=== Task description ===
Copy, word for word, the lines of the entries below between the one with "[Linkedin] (677, 34)" and the one with "Retourner a l'accueil (1280, 960)", inclusive, and leave out everything else.

=== Data excerpts ===
________

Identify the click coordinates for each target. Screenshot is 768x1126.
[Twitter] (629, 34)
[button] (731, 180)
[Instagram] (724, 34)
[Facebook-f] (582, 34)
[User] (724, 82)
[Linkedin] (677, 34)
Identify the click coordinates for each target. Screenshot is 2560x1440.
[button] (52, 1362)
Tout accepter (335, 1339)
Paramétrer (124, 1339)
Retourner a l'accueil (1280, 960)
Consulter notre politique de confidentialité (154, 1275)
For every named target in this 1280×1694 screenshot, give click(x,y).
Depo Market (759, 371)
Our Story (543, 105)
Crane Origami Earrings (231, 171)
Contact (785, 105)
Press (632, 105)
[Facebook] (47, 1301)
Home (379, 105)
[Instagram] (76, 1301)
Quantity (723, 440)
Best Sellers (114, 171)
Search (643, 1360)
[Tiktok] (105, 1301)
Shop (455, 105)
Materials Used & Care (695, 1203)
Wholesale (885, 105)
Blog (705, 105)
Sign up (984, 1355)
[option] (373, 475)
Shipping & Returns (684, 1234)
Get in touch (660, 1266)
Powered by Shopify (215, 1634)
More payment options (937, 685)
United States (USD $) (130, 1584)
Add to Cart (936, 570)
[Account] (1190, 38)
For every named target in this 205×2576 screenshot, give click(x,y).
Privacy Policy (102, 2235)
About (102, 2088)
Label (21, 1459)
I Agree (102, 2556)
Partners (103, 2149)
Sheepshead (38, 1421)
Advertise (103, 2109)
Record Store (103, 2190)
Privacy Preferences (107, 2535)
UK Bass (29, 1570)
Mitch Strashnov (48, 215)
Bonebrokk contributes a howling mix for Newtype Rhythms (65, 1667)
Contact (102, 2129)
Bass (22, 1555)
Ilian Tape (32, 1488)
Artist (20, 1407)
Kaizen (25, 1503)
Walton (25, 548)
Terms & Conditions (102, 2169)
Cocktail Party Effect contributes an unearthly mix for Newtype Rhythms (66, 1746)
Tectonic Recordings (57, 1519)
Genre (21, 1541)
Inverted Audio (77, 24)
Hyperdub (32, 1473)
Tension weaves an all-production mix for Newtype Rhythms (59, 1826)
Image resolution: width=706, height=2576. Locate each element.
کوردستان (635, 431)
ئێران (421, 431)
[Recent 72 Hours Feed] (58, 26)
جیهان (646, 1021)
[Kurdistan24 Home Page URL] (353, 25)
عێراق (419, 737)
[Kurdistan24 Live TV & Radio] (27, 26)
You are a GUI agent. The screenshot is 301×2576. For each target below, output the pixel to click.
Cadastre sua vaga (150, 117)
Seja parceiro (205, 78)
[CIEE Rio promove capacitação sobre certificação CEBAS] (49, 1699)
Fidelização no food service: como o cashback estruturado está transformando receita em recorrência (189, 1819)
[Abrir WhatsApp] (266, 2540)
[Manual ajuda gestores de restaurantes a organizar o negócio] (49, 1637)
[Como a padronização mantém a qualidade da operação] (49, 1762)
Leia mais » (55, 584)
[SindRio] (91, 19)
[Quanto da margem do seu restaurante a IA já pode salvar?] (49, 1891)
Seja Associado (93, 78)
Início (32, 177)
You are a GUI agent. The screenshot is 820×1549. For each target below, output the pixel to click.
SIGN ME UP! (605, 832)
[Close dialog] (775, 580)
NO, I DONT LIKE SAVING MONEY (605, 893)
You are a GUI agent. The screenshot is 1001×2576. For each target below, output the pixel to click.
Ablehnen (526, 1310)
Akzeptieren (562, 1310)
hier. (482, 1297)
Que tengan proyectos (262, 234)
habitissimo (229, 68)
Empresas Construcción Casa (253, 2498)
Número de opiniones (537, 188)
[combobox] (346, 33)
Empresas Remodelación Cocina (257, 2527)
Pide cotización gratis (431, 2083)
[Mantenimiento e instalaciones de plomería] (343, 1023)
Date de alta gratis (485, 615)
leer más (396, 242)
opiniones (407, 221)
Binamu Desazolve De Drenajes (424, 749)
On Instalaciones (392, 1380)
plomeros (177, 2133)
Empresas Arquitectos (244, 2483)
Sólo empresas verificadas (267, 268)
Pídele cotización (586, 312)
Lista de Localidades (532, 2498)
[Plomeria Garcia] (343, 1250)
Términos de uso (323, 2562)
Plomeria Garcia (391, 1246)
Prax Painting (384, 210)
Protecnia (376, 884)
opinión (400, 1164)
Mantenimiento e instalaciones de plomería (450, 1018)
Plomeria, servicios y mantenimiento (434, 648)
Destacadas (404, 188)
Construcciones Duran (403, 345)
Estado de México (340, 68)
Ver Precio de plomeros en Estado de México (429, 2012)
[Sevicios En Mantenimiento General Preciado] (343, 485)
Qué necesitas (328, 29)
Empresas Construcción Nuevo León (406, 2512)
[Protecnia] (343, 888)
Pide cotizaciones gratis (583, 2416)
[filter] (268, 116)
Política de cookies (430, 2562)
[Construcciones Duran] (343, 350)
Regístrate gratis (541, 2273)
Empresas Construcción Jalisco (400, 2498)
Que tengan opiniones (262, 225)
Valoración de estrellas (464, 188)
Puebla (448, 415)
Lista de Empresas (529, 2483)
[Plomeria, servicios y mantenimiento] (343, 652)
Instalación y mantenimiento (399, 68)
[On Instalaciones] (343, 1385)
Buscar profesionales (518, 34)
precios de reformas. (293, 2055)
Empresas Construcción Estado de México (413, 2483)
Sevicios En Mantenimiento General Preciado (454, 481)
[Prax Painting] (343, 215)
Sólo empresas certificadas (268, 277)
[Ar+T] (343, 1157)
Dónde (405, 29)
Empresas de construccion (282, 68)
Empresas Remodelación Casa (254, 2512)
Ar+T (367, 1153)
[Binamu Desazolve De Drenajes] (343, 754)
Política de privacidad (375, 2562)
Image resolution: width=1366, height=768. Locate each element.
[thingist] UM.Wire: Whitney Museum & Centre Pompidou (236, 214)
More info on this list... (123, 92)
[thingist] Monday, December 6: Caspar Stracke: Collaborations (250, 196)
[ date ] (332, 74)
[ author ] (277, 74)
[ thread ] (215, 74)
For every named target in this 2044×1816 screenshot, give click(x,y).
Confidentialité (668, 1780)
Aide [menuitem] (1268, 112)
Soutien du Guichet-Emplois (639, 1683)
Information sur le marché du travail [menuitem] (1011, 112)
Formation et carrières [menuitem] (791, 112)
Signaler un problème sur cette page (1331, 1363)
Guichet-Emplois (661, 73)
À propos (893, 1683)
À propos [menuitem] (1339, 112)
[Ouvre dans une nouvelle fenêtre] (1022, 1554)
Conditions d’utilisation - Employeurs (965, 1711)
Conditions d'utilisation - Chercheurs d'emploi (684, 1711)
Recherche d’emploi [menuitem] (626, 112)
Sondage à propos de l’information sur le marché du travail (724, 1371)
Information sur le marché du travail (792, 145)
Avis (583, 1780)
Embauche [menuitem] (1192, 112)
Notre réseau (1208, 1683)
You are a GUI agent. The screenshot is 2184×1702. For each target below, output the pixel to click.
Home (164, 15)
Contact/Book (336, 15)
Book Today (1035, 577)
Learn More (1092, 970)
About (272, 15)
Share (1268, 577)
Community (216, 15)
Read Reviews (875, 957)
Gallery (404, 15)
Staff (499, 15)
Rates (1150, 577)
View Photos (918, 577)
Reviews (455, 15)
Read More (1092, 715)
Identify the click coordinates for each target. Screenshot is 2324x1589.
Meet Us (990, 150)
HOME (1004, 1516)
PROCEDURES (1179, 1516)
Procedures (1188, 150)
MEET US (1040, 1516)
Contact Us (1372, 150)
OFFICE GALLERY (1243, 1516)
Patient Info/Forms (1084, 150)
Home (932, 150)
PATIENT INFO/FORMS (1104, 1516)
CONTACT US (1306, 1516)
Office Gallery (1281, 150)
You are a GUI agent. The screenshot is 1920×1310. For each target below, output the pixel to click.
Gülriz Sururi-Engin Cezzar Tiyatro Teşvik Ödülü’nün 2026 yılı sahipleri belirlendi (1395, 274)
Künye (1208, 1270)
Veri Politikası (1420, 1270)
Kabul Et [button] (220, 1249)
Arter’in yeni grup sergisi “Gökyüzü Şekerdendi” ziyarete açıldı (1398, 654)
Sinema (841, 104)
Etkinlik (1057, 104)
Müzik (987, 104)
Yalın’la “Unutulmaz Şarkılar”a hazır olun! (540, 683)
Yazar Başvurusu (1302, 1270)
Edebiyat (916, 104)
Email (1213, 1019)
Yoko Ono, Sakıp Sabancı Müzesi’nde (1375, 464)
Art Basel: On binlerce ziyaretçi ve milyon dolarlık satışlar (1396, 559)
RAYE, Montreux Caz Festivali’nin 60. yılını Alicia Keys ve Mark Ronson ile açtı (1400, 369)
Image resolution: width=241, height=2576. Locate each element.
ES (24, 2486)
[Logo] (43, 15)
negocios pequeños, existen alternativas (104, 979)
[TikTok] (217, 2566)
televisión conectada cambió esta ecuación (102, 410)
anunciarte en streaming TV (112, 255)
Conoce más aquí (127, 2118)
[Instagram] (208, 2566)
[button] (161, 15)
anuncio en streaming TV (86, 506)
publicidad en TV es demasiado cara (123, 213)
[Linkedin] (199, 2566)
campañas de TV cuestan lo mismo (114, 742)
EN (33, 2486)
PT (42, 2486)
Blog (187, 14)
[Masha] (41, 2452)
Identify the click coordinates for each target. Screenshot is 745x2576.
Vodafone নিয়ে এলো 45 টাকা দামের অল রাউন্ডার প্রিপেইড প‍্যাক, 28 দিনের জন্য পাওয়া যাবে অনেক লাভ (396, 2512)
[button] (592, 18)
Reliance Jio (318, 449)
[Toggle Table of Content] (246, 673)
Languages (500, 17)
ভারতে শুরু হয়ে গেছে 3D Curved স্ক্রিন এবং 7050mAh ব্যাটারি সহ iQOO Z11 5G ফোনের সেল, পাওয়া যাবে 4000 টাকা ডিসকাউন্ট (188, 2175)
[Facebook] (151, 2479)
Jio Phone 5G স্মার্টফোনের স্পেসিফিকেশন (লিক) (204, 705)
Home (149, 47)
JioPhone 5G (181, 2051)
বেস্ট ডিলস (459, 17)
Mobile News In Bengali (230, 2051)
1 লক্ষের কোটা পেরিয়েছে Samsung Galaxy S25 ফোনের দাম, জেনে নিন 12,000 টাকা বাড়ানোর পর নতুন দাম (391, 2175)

________

=== Written solution ===
[Linkedin] (677, 34)
Identify the click coordinates for each target. Screenshot is 2560x1440.
[button] (52, 1362)
Tout accepter (335, 1339)
Paramétrer (124, 1339)
Retourner a l'accueil (1280, 960)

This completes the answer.